Several of its researchers have been working with three of the top music schools in London–the Royal Academy, the Royal College, and the Guildhall in producing an economic impact report on the three schools, their work, influence, and general financial contribution. It makes good reading and provides a forceful argument for current and future government investment in the three schools (now at £12.6 million or $19.1 million).
So, what are the study’s conclusions? Aside from the societal value of the arts as food for the soul, the LSE has found that the graduates of the three schools are providing a major return on investment through their work in television, recording studios, the major West End musicals, as well as the major orchestras and opera houses.
Added together, all this activity comes to £700 million or $1.06 billion of value added in 2010 alone.
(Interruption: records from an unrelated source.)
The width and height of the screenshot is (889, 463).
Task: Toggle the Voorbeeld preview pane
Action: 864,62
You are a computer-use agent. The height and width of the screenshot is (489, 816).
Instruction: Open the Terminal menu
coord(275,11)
And that does not include other major benefits to the wider community through musicians teaching, composing and arranging.
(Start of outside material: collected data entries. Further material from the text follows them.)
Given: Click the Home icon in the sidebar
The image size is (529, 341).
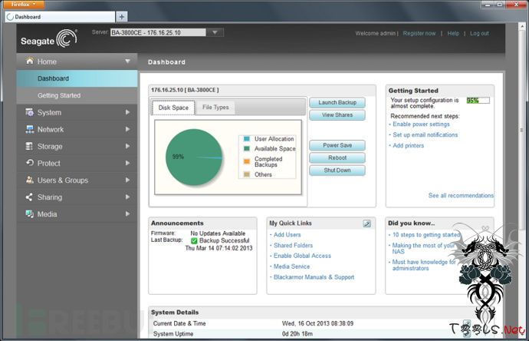Looking at the screenshot, I should (29, 61).
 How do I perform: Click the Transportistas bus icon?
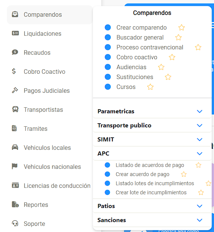15,109
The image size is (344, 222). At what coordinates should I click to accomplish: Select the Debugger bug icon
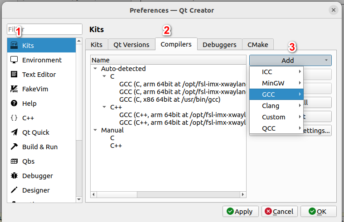point(14,176)
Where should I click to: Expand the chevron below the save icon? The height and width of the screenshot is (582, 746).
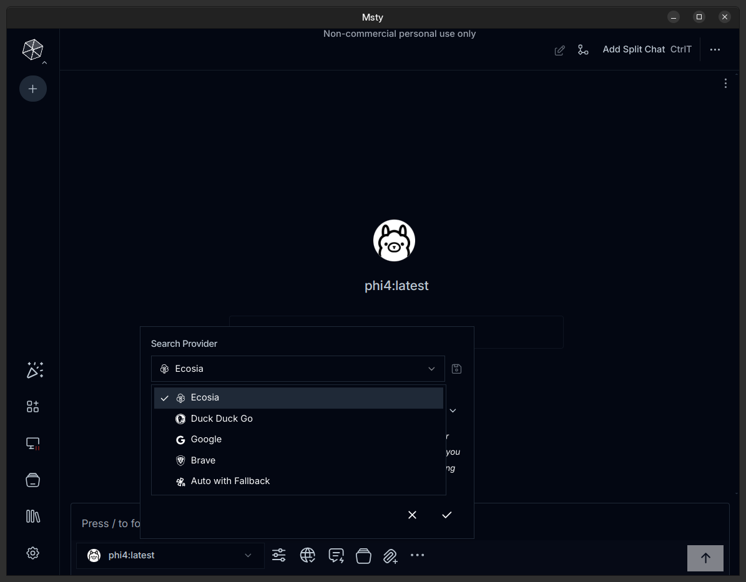tap(453, 410)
The costs to government of advanced musical training at these three conservatoires should be seen as a modest investment that helps generate very large benefits for the London and UK economies. The conservatoires are a key factor in the development and sustainability of London’s preeminence as a world music centre. The presence of three independent, medium-sized world-class institutions provides the city with the benefits of ‘agglomeration’ – the geographical concentration and strength-in-depth that fuels and sustains the city’s music industry and its impact on the other creative arts and cultural industries generally. Broader still, the creative industries continue to act as engines of economic growth and innovation. Despite the recession, the UK has the largest and fastest growing creative industry sector in the EU -estimated to generate some £25 billion in 2010.–The Impact of Three London Conservatoires on the UK and London Economies
The study also hints at a 21st century redefinition of the role of trained musician. It introduces the term “portfolio career,” which suggests that the static characterization of a musician–only classical, only jazz, only one instrument–is morphing into something much more exciting and flexible and relevant: musicians with many skills, who can excite and transform with astonishing performances, while at the same time developing multi-faceted careers as musical entrepreneurs. I think this is brilliant. It’s reinventing the model of all those historic musical entrepreneurs such as Mozart, Beethoven, Paganini, Liszt, and, more recently, Stravinsky and Bernstein and establishing a paradigm for the future. Music will be the stronger for it.
So I encourage all those politicians in David Cameron’s government to take this one seriously. The economics of music make a potent case.